*PASSAGE PROVIDED*.
On the south-east outskirts of Paris, among the trees of the Bois de Vincennes, a former royal hunting ground, stands La Cartoucherie. It was once a munitions factory built to replace an earlier, exploded gunpowder store, and it still delivers regular explosions.
Since 1970 it has been the home of Théâtre du Soleil, a company then just
six years old. Today it is still under the directorship of one of its original
founders, 83-year-old Ariane Mnouchkine. Théâtre du Soleil first rehearsed within the Cartoucherie’s ruined walls, later rebuilding the site into its present-day configuration.
It is a story that cements the myth and makes true the director’s belief in the transformative power of theatre. “It offers up enough empty space to create what you want from it,” actress and company member Astrid Grant tells me. “And we’re not afraid to break down a wall if we need to…”
Ambitious productions, often international in character and epic in scale, with a multinational team of 80 to 90 that includes performers, tech, costumes, props and admin staff, and a rehearsal period that can extend well beyond a year, is unusual, even for a company of such longstanding. Théâtre du Soleil has evolved over its 58-year history, from an unfunded collective of 20 to an established Grande Dame, generously supported by France’s culture ministry, with a loyal following that ensures when a show does come around, its 500+ seats are full.
Mnouchkine directs every play, favouring a collaborative, co-creative approach with improvisation and group work where “everything from everyone is part of the production”. Performer Judit Jancsò says: “The things that we do together are more than the sum of us individually. We work with people we like working with so it’s family. It sounds utopian and we don’t always get along, but we have learned to work for a cause, for a play, for a show. It’s good to come to this place and be someone else for a time”. Hierarchy is more or less dispensed with. Someone in the office may end up on the stage, and vice versa. Everyone is paid the same.
In Théâtre du Soleil’s repertoire, you’ll find classics from Shakespeare, Molière, Euripides and Aeschylus, intermixed with original creations: 1789, Et Soudain des Nuits d’Éveil, Le Dernier Caravansérail.

*EXERCISE PROMPT*.
Using the text about Théâtre du Soleil, mark each statement yes or no and quote the words of the text that decide it: (a) Everyone in the company gets the same pay. (b) Ariane Mnouchkine directs only some of the company's plays. (c) The company's theater has fewer than 500 seats. The lines that come next play no part in this exercise.

*INFORMATION SHOWN*.
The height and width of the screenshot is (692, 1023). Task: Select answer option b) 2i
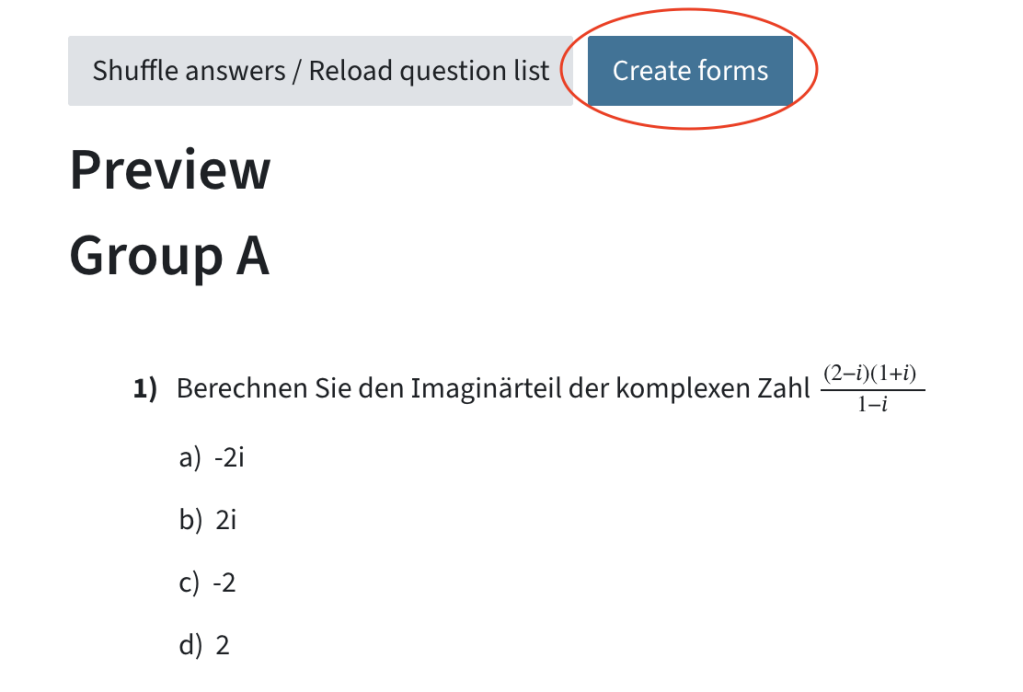[227, 519]
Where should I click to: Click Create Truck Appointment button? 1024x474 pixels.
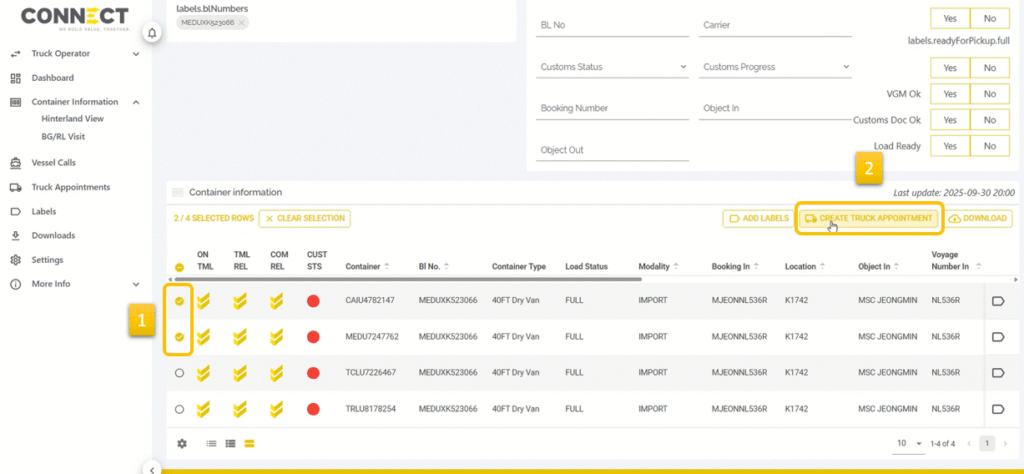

*RESPONSE AREA*.
(a) Yes: "Everyone is paid the same."
(b) No: "Mnouchkine directs every play"
(c) No: "its 500+ seats are full"